After a nice break and dinner, I decided on the next project. From 6:30 p.m. until 11:22 p.m., I prepared the warp (368 ends of cotton rug warp), wound it onto the loom (back to front), threaded the heddles, and sleyed the reed,  By that time, I was a bit worn out, but I wove a bit of the rug warp doubled, as well as some some wool (also doubled) that I am considering weaving a rug with.


The next morning, I began preparing my weft:




Yeah. Those are a lot of t-shirts!

If you guessed a rag rug is well underway, you would be CORRECT!


It is going well with just one little hiccup.  Do you see the problem in the photo?

The rag shuttle I ordered has not yet arrived.

My little impatient self could not wait, so I push the ball through the shed with my fingers.

In case anyone is wondering, there is no real pattern with the colors.  I just decided I would work in groups of 12, as in I attach 12 loops of t-shirt material and roll them into a ball. I also make sure to begin and end each group of twelve with black and try to select the colors in an order where each loop goes well with the next.

The dogs are actually the impetus behind this project, as I need a washable rug at the back door to catch their paws as them come in.

If anyone is interested, I am using this pattern for the weaving.

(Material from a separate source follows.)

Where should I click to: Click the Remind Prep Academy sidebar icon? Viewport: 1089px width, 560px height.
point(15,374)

Lastly, the knitting has picked up a bit of speed as well!!  More to come as lovely fall is just around the corner.

Wednesday, July 20, 2016

Yarny Randomness

Several years ago, the husband built a playhouse for the younger daughter in the very back of the yard where there are plenty of trees and shade.

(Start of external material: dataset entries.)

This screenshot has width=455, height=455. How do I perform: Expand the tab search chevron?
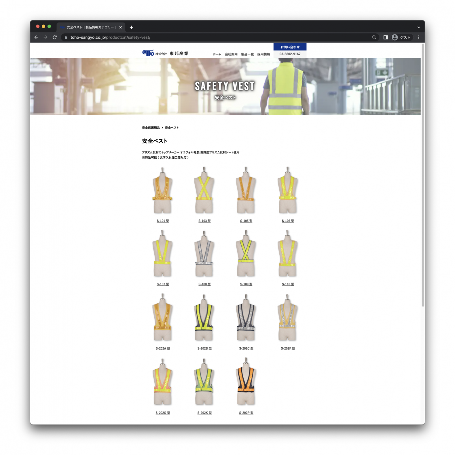point(418,27)
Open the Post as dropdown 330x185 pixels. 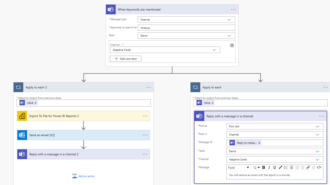pyautogui.click(x=317, y=126)
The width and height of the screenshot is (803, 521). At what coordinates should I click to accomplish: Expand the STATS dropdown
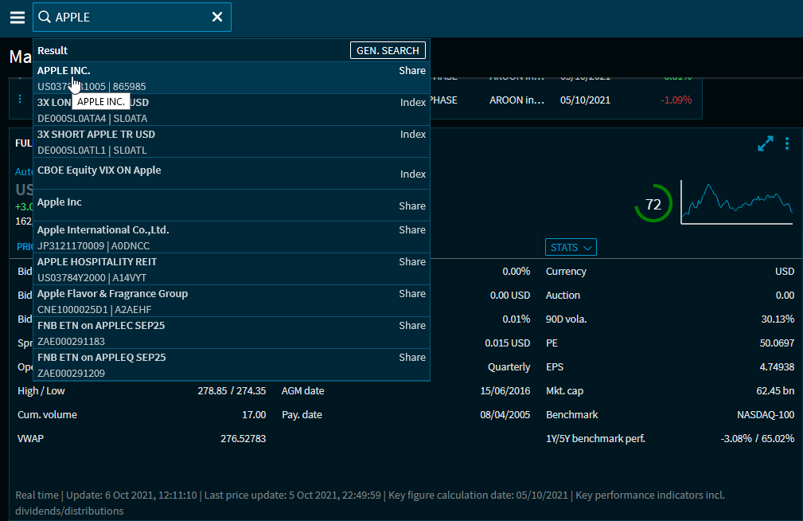(571, 248)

As he is an avid deer hunter, this playhouse is also the size and shape of a deer blind, approximately four or five feet off the ground.  It has stairs leading up to it and windows on three sides.

The younger daughter decided a long time ago, but only after it was built, that she is an inside kind of girl. Despite begging her father for the playhouse, I doubt she has collectively spent more than ten minutes in it.

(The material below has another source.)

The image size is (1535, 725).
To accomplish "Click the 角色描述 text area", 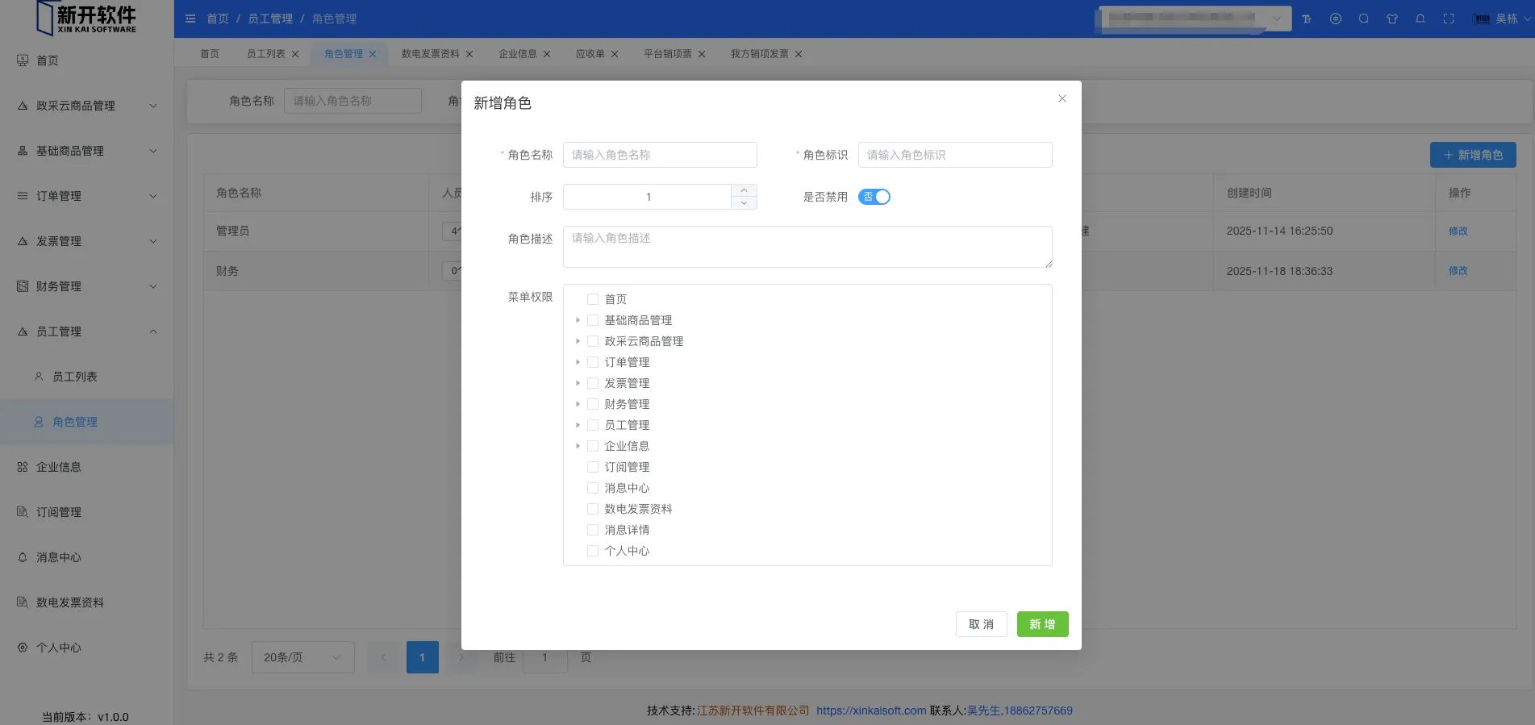I will point(807,247).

However, I have used it frequently over the years as a backdrop for photo shoots for many of my finished knitted projects!

Time has done a number on the abandoned structure with the stairs losing their supports and the bottom rotting out of it.

The husband observed the other day he needs to tear it down.  At the mention, I asked if he would save a wall with a window for me, so I can continue to use it as a backdrop.  He consented, but no further movement has been made to deconstruct.

Although, I admit, I immediately took a screwdriver and removed the door.

At barely five feet tall and twenty inches wide, it's not much of a thing, but I have moved it into my office/craft place/yoga sanctuary.  It now sports a cool hook to hold yarn, which enables me to photograph yarn inside...

Happy, Happy!


Wanton Fibers Flourish fingering in Damselfly.


Wanton Fibers Wanton DK in Ladyslipper.


Blue Moon Fibers Marine Silk Sport in Fade to Black.


Even the lowly Cascade 220 sport in Camel looks nice against the weathered wood.